Input Specification:
Each input file contains one test case. For each case, the first line contains the address of the first node, a positive N (≤10^5 ) which is the total number of nodes, and a positive K (≤N) which is the length of the sublist to be reversed. The address of a node is a 5-digit nonnegative integer, and NULL is represented by -1.
Then N lines follow, each describes a node in the format:
Address Data Next
where Address is the position of the node, Data is an integer, and Next is the position of the next node.
Output Specification:
For each case, output the resulting ordered linked list.
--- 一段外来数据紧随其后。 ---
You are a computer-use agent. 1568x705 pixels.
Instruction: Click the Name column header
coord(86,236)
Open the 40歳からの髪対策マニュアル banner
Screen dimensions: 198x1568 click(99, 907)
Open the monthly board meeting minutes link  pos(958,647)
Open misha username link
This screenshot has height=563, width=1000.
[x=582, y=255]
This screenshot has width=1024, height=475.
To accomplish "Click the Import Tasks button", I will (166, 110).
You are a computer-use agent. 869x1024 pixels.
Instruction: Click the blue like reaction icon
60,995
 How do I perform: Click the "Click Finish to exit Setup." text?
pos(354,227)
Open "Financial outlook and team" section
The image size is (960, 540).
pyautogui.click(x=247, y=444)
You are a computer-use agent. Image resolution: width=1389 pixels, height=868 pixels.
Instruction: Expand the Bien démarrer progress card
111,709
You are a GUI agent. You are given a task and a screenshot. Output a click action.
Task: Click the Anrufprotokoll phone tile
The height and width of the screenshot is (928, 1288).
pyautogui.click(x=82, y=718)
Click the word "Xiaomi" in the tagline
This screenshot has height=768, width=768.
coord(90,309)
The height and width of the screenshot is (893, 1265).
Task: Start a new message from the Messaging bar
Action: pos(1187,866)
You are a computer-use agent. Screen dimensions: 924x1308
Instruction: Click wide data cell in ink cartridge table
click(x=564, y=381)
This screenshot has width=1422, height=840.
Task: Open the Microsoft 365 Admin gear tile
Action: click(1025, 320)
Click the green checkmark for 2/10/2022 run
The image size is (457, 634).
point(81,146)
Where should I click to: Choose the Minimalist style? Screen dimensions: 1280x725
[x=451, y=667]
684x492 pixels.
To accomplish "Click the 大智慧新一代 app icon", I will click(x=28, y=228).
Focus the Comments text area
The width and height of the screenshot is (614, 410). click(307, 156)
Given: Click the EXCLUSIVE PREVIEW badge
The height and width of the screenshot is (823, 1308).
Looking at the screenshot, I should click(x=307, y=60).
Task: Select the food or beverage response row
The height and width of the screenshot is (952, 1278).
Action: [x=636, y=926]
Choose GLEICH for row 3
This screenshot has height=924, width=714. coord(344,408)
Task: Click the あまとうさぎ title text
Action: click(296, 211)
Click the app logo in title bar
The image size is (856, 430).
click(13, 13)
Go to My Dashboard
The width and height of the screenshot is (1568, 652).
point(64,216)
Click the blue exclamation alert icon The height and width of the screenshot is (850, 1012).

Each node occupies a line, and is printed in the same format as in the input.
Sample Input:
00100 6 4
00000 4 99999
00100 1 12309
68237 6 -1
33218 3 00000
99999 5 68237
12309 2 33218
Sample Output:
00000 4 33218
33218 3 12309
12309 2 00100
00100 1 99999
99999 5 68237
68237 6 -1
理解题意:
- 输入的第一行很重要:三个数分别代表:首元素的地址,元素总个数N,前K个元素做逆序
接下来就是N行数据输入,三个数分别代表,该元素地址,该元素,该元素指向的下个节点的地址 - 输出就很容易理解了
我的答案:
// C++版本,更简单一些
#include<iostream>
#include<stdio.h>
#include<algorithm> ///使用到reverse 翻转函数
using namespace std;
#define MAXSIZE 1000010 ///最大为五位数的地址
struct node ///使用顺序表存储data和下一地址next
{
int data;
int next;
}node[MAXSIZE];
int List[MAXSIZE]; ///存储可以连接上的顺序表
int main()
{
int First, n, k;
cin>>First>>n>>k; ///输入头地址 和 n,k;
int Address,Data,Next;
for(int i=0;i<n;i++)
{
cin>>Address>>Data>>Next;
node[Address].data=Data;
node[Address].next=Next;
}
int j=0; ///j用来存储能够首尾相连的节点数
int p=First; ///p指示当前结点
while(p!=-1)
{
List[j++]=p;
p=node[p].next;
}
int i=0;
while(i+k<=j) ///每k个节点做一次翻转
{
reverse(&List[i],&List[i+k]);
i=i+k;
}
for(i=0;i<j-1;i++)
printf("%05d %d %05d\n",List[i],node[List[i]].data,List[i+1]);
printf("%05d %d -1\n",List[i],node[List[i]].data);
return 0;
}
c版本:
// C 实现版本, 与老师讲的一致
#include <stdio.h>
#include <stdlib.h>
#define MaxSize 100000
typedef int Ptr;
//结构数组模拟链表
struct node{
int key;
Ptr next;
}list[MaxSize];
//逆转某一段含K个结点的链表
Ptr Reverse ( Ptr head, int K ) {
Ptr New, Old, Tmp; //New指向逆转链表表头,Old指向未逆转表头,Tmp记录Old后一个结点
int cnt = 1;
New = head;
Old = list[New].next;
while ( cnt < K ) {
Tmp = list[Old].next; //记录Old下一个结点,防止逆转指针后丢失
list[Old].next = New; //逆转指针
New = Old; Old = Tmp; //New,Old向后转移一个
cnt++;
}
list[head].next = Old; //原来的第一个结点逆转后变为最后一个结点,并连接剩下未逆转的元素
return New;
}
//判断是否需要逆转
int NeedReverse ( Ptr head , int K) {
int i;
for( i = 1; list[head].next != -1; head = list[head].next ) {
i++;
if ( i == K ) return 1; //还有K个或以上结点,需要逆转
}
return 0; //不足K个结点,不需要逆转
}
//逆转整个链表
Ptr ReversingLinkedList( Ptr head , int K ) {
Ptr UnreversedHead = head; //未逆转的链表的第一个结点
Ptr ListHead; //整个表的第一个结点
Ptr TempTail; //临时表尾,用来连接下一段逆转的链表
if ( NeedReverse( UnreversedHead, K ) ) { //第一次先判断是否需要逆转
ListHead = Reverse( UnreversedHead, K ); //记住逆转后的整个链表的第一个结点
TempTail = UnreversedHead; //记录此逆转链表的表尾
UnreversedHead = list[TempTail].next; //记录未逆转链表的表头
}
else //链表结点个数小于K,无需逆转
return head;
while ( NeedReverse( UnreversedHead, K ) ) {
list[TempTail].next = Reverse( UnreversedHead, K ); //上一个逆转链表的表尾与这个逆转链表的表头连接
TempTail = UnreversedHead;
UnreversedHead = list[TempTail].next;
}
return ListHead;
}
//输出链表
void PrintLinkedList ( Ptr head ) {
Ptr temp = head;
for(; list[temp].next != -1; temp = list[temp].next)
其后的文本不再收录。